A retreat to a line north of Saint-Lô was hinted at, but of course a retreat meant retreating to the hills south of the city. Hitler had explicitly ordered a stand-off and so neither Army Group B nor the commander of the Seventh Army could sanction a retreat. The only headquarters that had that authority was that of Hitler himself, who was running the war from a bunker in East Prussia. It may therefore come as a surprise that Army Group B almost immediately replied to the Seventh Army:
“You must take the measures, which you yourself think are necessary. If you must retreat, go ahead. But report to us later that the enemy had penetrated your main line of defence in several places and that you hardly saw an opportunity to form a new line further back.”

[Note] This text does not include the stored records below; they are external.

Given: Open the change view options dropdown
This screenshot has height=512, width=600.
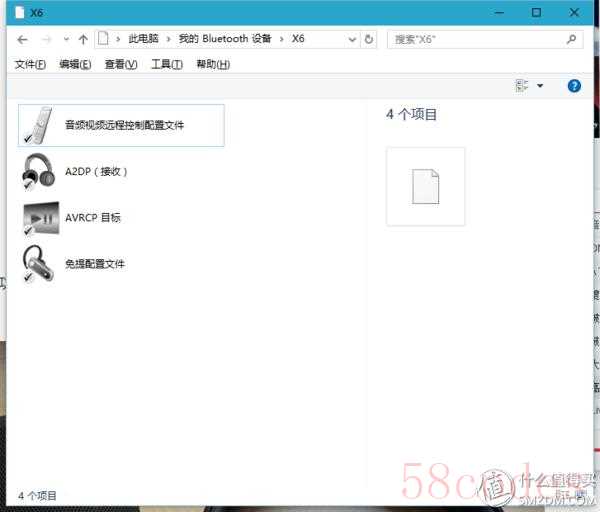Looking at the screenshot, I should [x=540, y=86].
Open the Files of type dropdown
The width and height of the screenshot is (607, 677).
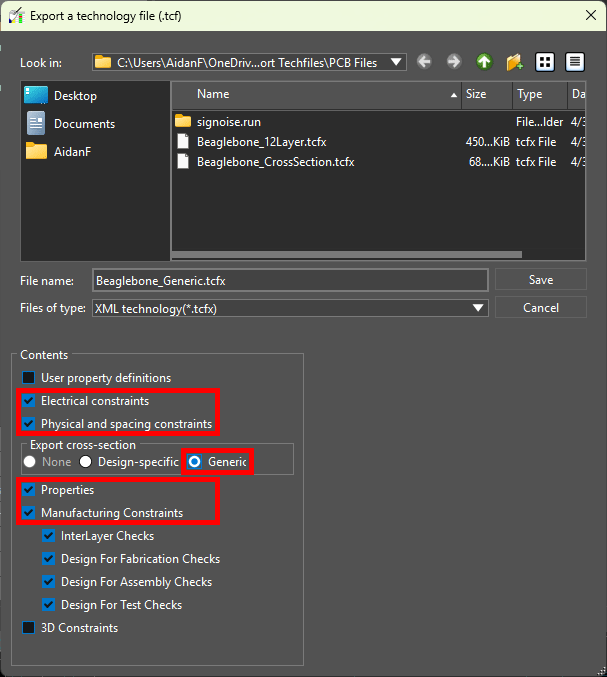tap(479, 308)
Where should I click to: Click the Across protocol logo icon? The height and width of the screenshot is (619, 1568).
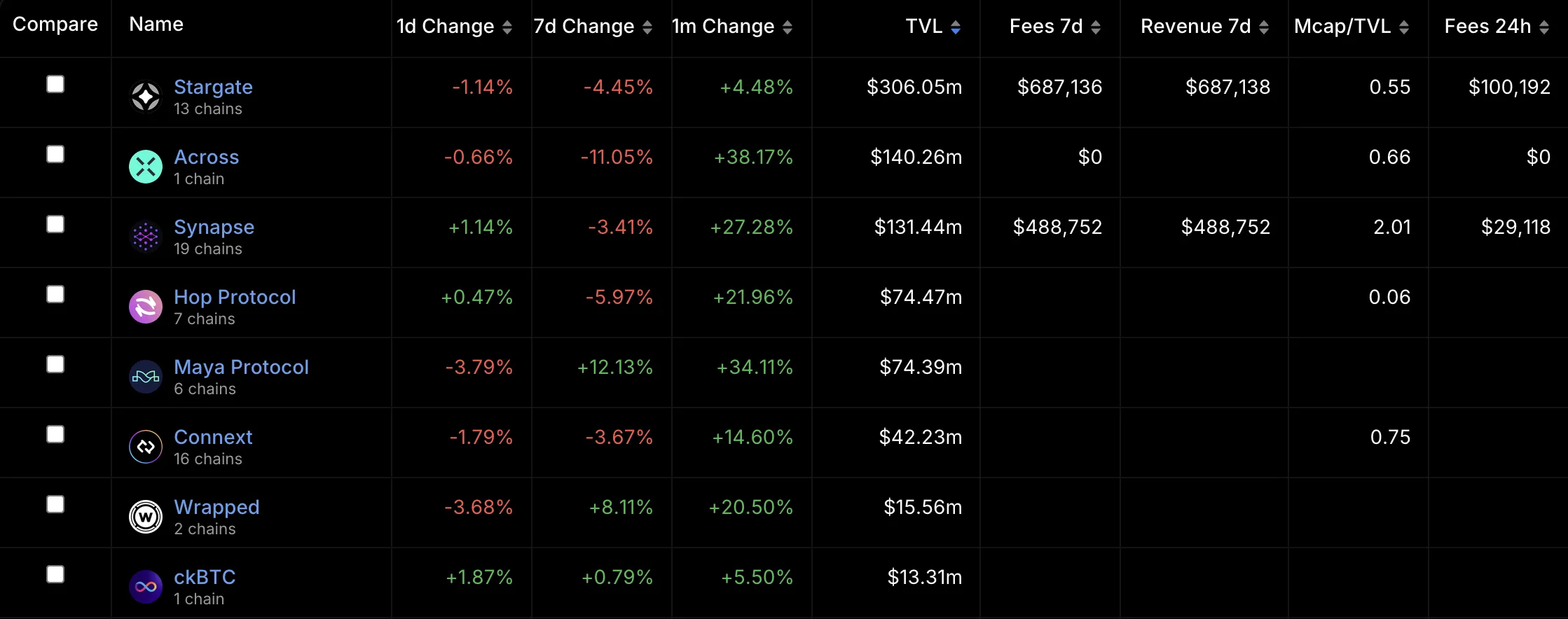146,167
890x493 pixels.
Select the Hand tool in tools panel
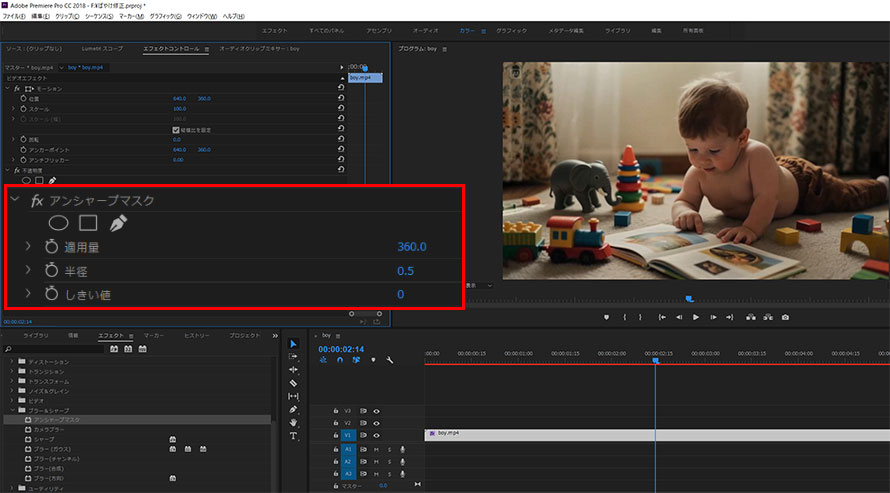pyautogui.click(x=293, y=423)
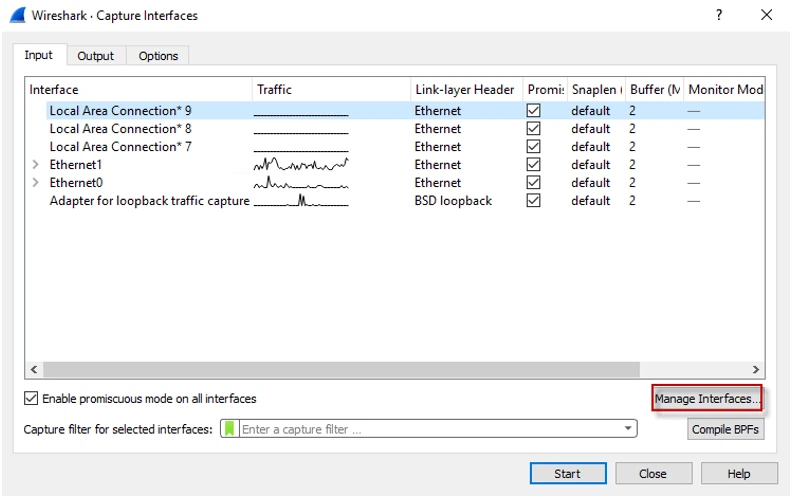Click the Compile BPFs button
The height and width of the screenshot is (502, 793).
[726, 430]
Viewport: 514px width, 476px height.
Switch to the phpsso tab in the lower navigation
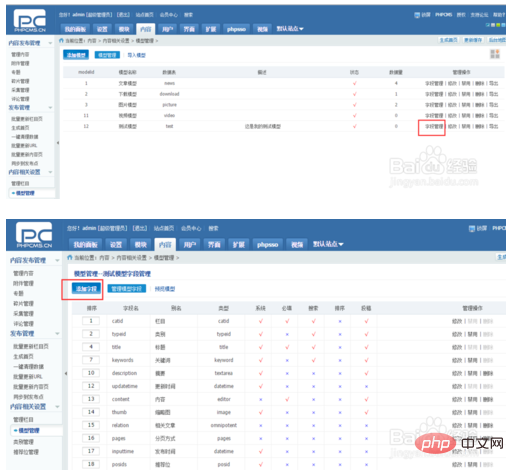[267, 245]
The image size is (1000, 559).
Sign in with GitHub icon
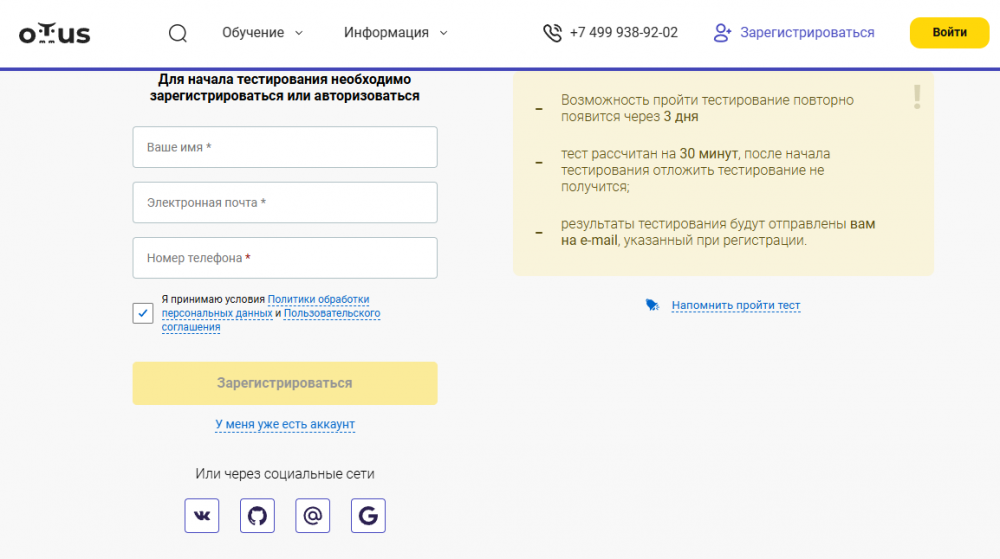[257, 515]
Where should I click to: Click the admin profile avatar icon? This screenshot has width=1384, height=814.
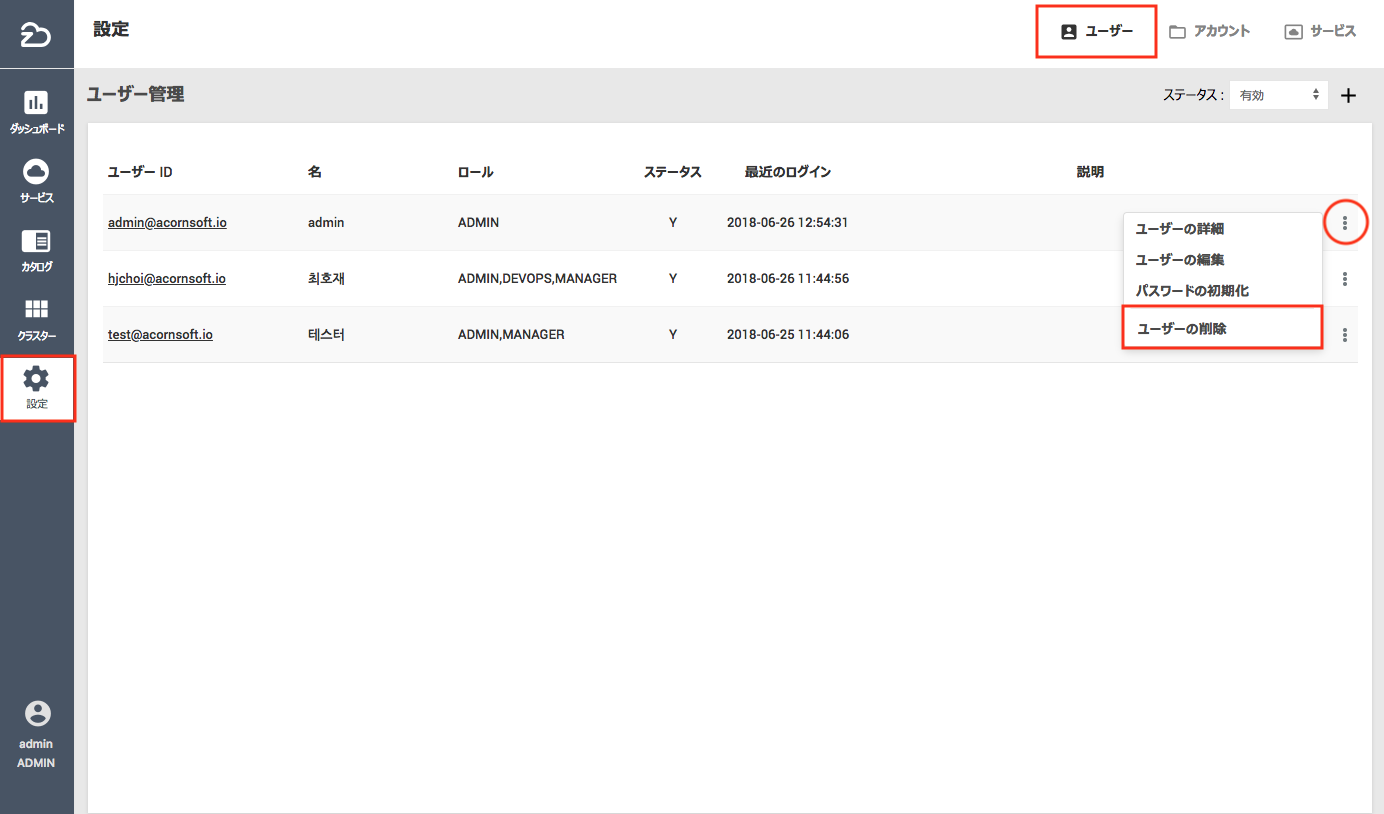pyautogui.click(x=37, y=713)
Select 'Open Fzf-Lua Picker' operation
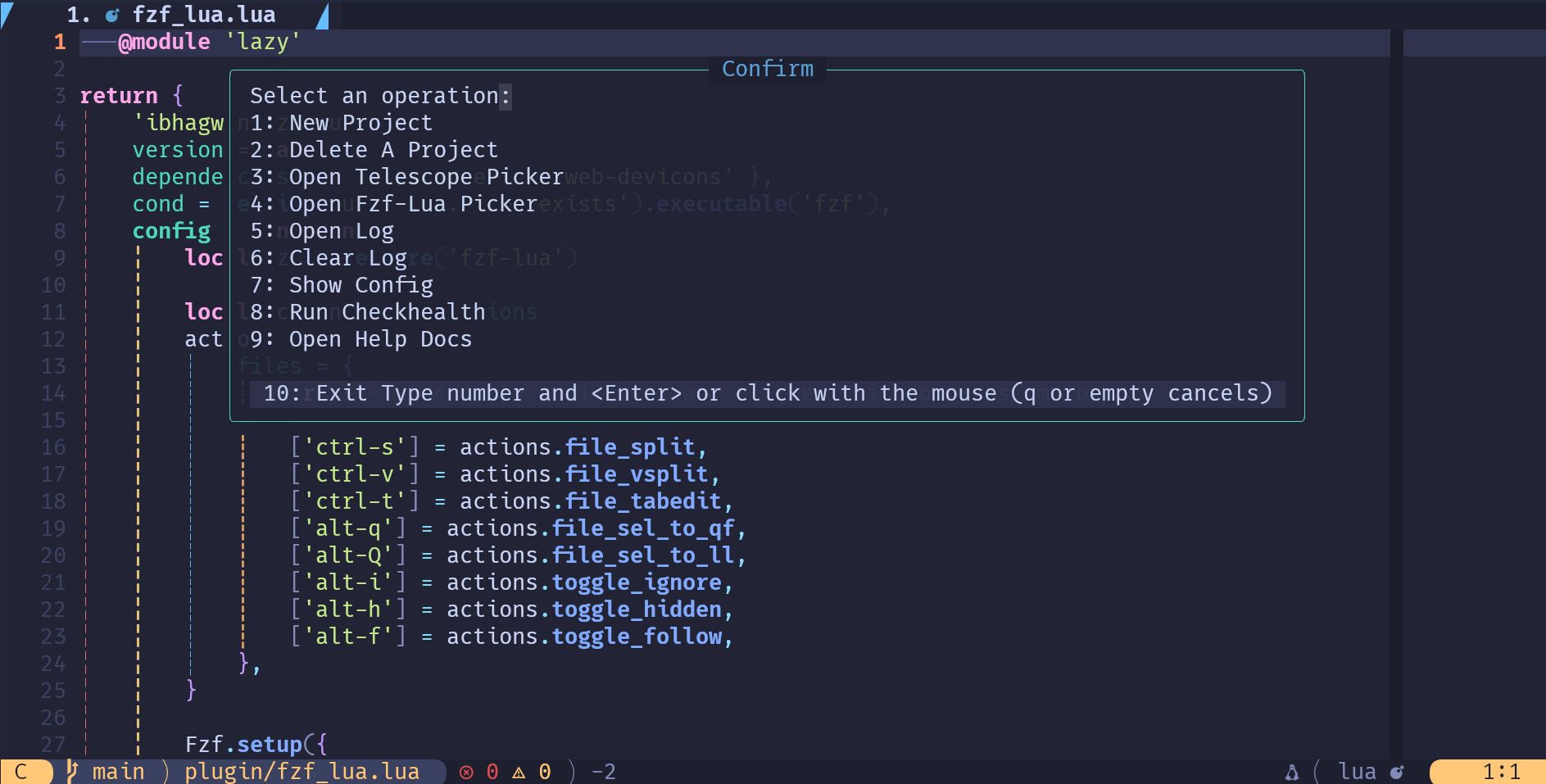Image resolution: width=1546 pixels, height=784 pixels. click(x=393, y=204)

This unusual conversation was a result of turmoil in the headquarters of Army Group B. Rommel had driven off to visit the front, an Allied plane had machine-gunned his car, his driver had lost control of the wheel and driven into a ditch. Rommel, who had suffered a severe concussion, was taken to hospital unconscious. That evening, von Kluge also took command of Army Group B.
On the afternoon of July 18, an American vanguard, after infantry and artillery had weakened the German outposts with intensive fire, entered the city. At the head of the column, the body of Major Thomas Howie was carried in a flag-draped coffin on the bonnet of a jeep, as a gesture of respect to the fallen and a clear reminder of the many who had sacrificed their lives for a task still unfinished.
In the background, covered with the American flag, is the coffin of Major Thomas D. Howie on the ruins of the ruined church, Saint Croix, in Saint-Lô while his men defend this position, July 19, 1944.
The battle of Saint-Lô had cost the American 19th Army Corps nearly 6,000 men. “We won the battle,” said one of the survivors, “but if you look at the high price we had to pay for it, we lost.”
‘Far too many hedges,’ was the comment from one unit, when asked why it had all gone so slowly. ‘We must move forward slowly, as we are doing now, conquering hedge by hedge.’ That was the procedure everywhere and at that rate the war could last a very long time. Twelve divisions had lost a total of 40,000 men in 17 days and had moved the front of the American 1st Army less than thirteen kilometres. But through that suffering and effort Bradley had achieved what he needed for his massive attack (Operation Cobra). If he could launch it and get it well under way, the bitter fighting in the hedgerow area might come to an end.